Walmart sells a 4 pack of these mouse traps real cheap. You could kill ALOT of mice with these traps. Just make sure the chickens dont get nowhere near the traps when you let them out in the mornings. I've used the bigger traps for rats and they work great.
https://www.walmart.com/ip/Victor-4-Pack-Metal-Pedal-Mouse-Trap/12166944


----------



## SonoranChick (Oct 23, 2017)

I love links to products!! Lol I'm a visual learner I suppose. Thank you. This may sound cold hearted, but I don't even care if the mice live, die, are poisoned, or captured for the queen haha, or what have you. I just want them OUT. At least out of my living quarters, which includes the chicken/dog/garden areas.


----------



## seminole wind (Aug 22, 2015)

Yea, me too. I hate rats and have 4 baitstations.


----------



## dawg53 (Aug 25, 2015)

SonoranChick said:


> I love links to products!! Lol I'm a visual learner I suppose. Thank you. This may sound cold hearted, but I don't even care if the mice live, die, are poisoned, or captured for the queen haha, or what have you. I just want them OUT. At least out of my living quarters, which includes the chicken/dog/garden areas.
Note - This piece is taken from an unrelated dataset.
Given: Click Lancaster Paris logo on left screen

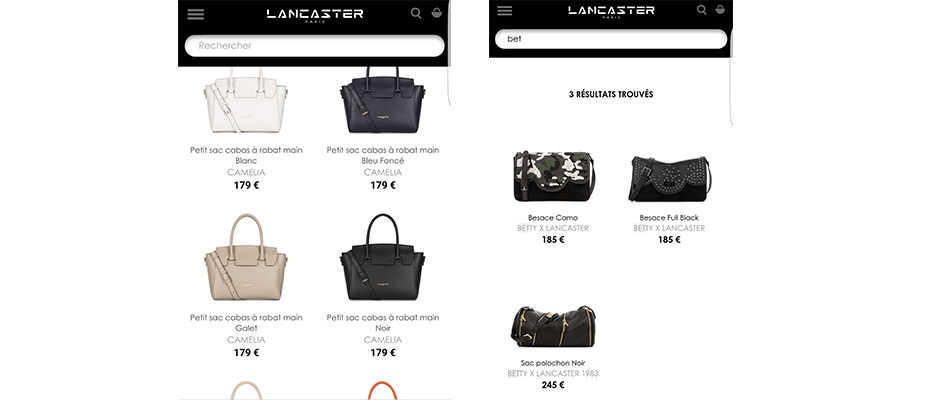Looking at the screenshot, I should pyautogui.click(x=315, y=14).
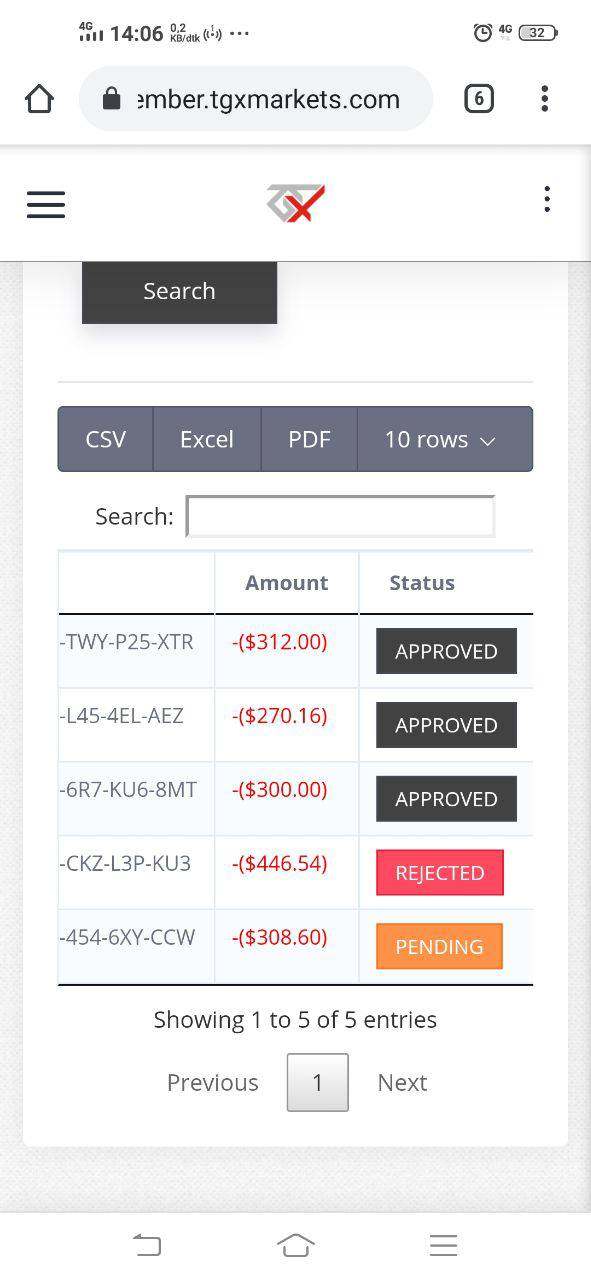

You gotta do what you gotta do to protect your property. Property includes our birds. I have no problem killing vermin or stray dogs/cats etc and neither does anyone else here. No PC in this forum.


----------



## chickenqueen (Jan 9, 2016)

I keep poison under the coop and goose house all year.You can also use PVC pipe and bolt the poison in the middle with a screw.The rodents can get to it,can't drag it out and the chickens can't get it.They have brands that can sit in water but you are in Arizona,so you probably won't have that problem.Good luck with the rodents,I hope you win.


----------